At DealPly we did not really drop our pens and go home at 4pm. Sometimes I did so at 6pm but that’s not the point. We used to deploy only once every 3 days or so. The company was running about 100 EC2 servers which would autoscale fast when needed, a matter of a minute or two. Back then at the early days of AWS, a huge effort was required by a well experienced DevOps professional to achieve such capability. The build & deployment processes were complicated and long running. It was a matter of an hour or so to create a new AMI image with the latest application version and to replace all the servers with it.

When I joined the company our main application had already evolved into a Monolith and we had about 10 engineers split into three teams continuously making necessary changes to it. Upon deployment, the Bundle could easily include 30 something changes:

  • 10 bug fixes done by the server team
  • 5 new features to be A/B tested by the server team
  • 10 changes to server responses done by the client team
  • 5 changes to the sorting algorithm done by the data science team. 

The company also had a BI team which created and maintained quite a tight monitoring system and for good reasons.

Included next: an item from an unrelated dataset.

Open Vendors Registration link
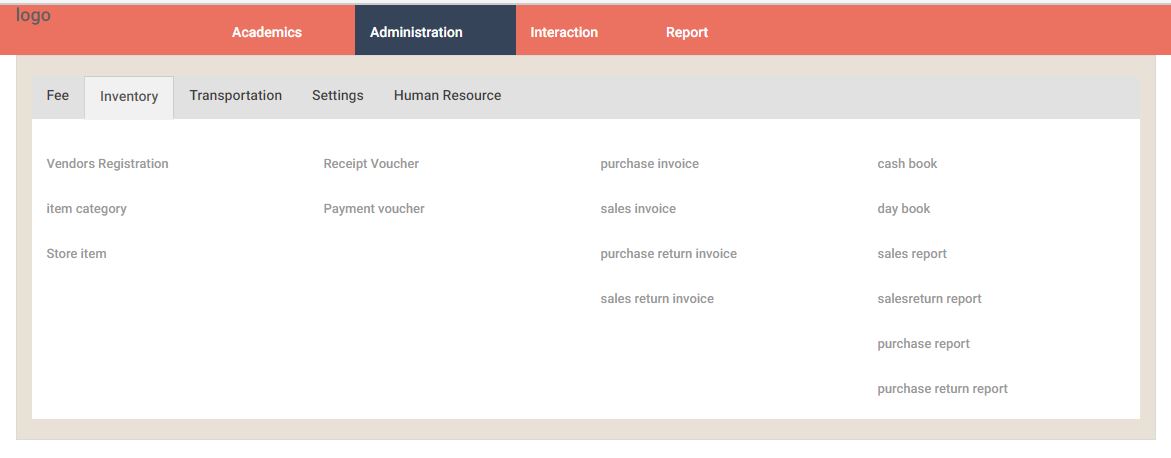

The smallest drop in the company’s KPI of Clicks (which we were making money out of each and every one) quickly translated into tens of thousands of dollars lost by the hour. For a small startup company that is a lot.

If I remember correctly, each new deployment first propagated to 10% of the servers. Then we had to wait for 1-2 hours for a green light from the BI team (or have a look at the dashboards ourselves) before propagating to all servers. Unfortunately, there was also a red light which entailed a revert (sometimes to all the servers), a deployment freeze – and a hunt.

Usually the hunt was a matter of an hour or so. But sometimes it could have taken days. We had to go through each and every change that is already committed to main to find the faulty change. A single needle that was faulty in a haystack of 30 changes. The longer the interval between deployments, the more changes are accumulated. If a preventable or too long of a hunt is a time waste, an inefficiency, then the accumulation of many events are the cause of it.

When thinking of hunts, we’d naturally think of bugs. But we are hunting for changes. A change could also be a product change with an expected drop in Clicks that takes effect once deployed. In such cases or even when a combination of changes is the reason for the red light, it is almost impossible to distinguish between faults and expectations. 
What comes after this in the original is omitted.